JAKARTA, KOMPAS.com - Ketua PP Muhammadiyah Bidang Hukum dan HAM Busyro Muqoddas menilai bahwa pemerintah perlu mengatur secara utuh keberadaan Badan Nasional Penanggulangan Terorisme (BNPT) terkait tugas dan fungsi dalam revisi Undang-Undang Nomor 15 Tahun 2003 tentang Pemberantasan Tindak Pidana Terorisme (RUU Antiterorisme).
Ia mengusulkan restrukturisasi atau perubahan kelembagaaan BNPT menjadi Komisi Nasional Penanggulangan Terorisme.
"Usulan terhadap kelembagaan ini adalah diubah menjadi Komisi Nasional, dengan nama Komisi Nasional Penanggulangan Terorisme," ujar Busyro di Kompleks Parlemen, Senayan, Jakarta, Senin (21/5/2018).
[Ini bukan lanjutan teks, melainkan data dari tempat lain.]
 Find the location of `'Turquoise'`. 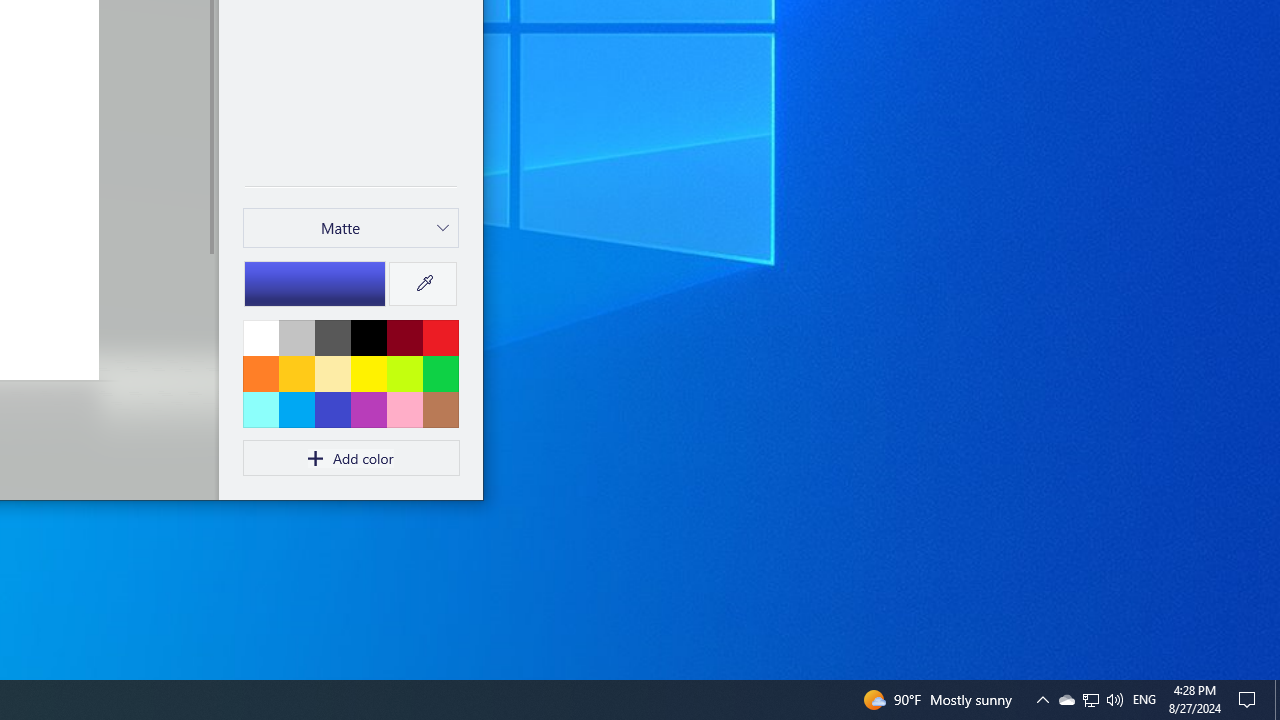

Baca juga: Program Deradikalisasi BNPT Dianggap Tak Jelas Arahnya
Busyro menjelaskan, dengan berbentuk komisi nasional, pengisian jabatan komisioner dilakukan melalui mekanisme fit and proper test atau uji kepatutan dan kelayakan.
Jabatan tersebut, kata Busyro, nantinya dapat diisi dari berbagai unsur seperti, TNI, Polri, tokoh masyarakat, tokoh agama dan akademisi.
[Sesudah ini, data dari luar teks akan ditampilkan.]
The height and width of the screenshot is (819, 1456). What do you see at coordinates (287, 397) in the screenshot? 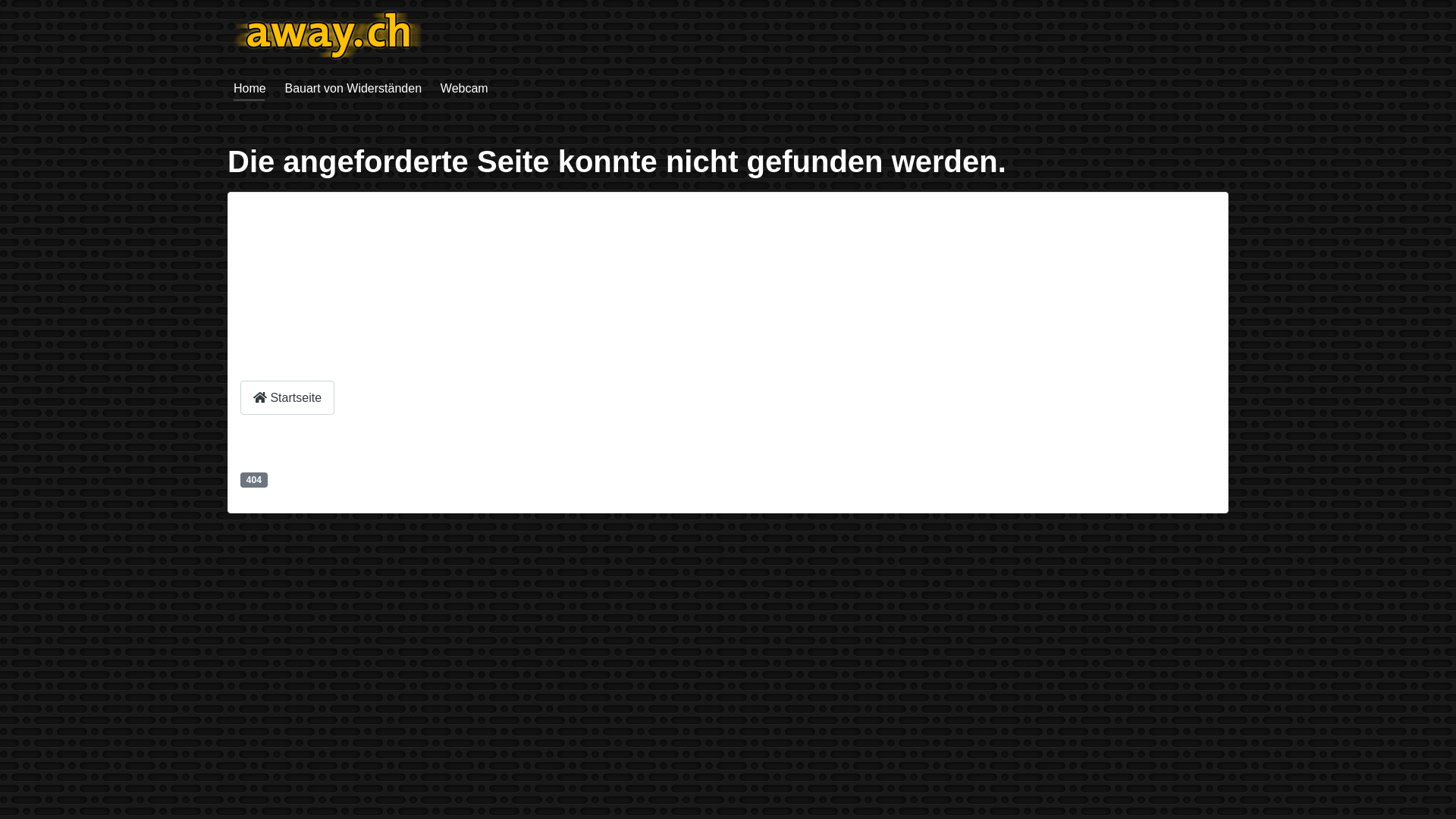
I see `'Startseite'` at bounding box center [287, 397].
"Anggota komisi terdiri dari lima sampai dengan tujuh orang. Periode kerja komisioner adalah satu kali dan tidak dapat diperpanjang. Masa kerja komisioner lima tahun," tuturnya.
Baca juga: Pengamat: Pelibatan TNI Berantas Terorisme Bergantung Pada BNPT dan Polri
Menurut Busyro, Komisi Nasional Penanggulangan terorisme nantinya dapat melaksanakan fungsi koordinasi antar-kementerian atau lembaga terkait.
Dengan demikian, kewenangan penanganan terorisme tidak bersifat parsial dan berada dalam pengawasan.
"Dalam sebuah negara demokrasi seperti Indonesia tidak boleh ada lembaga yang memiliki kewenangan yang absolut karena cenderung menggunakan kekuasaan secara eksesif dan berpotensi melanggar hak-hak warga," ucap mantan Ketua KPK itu.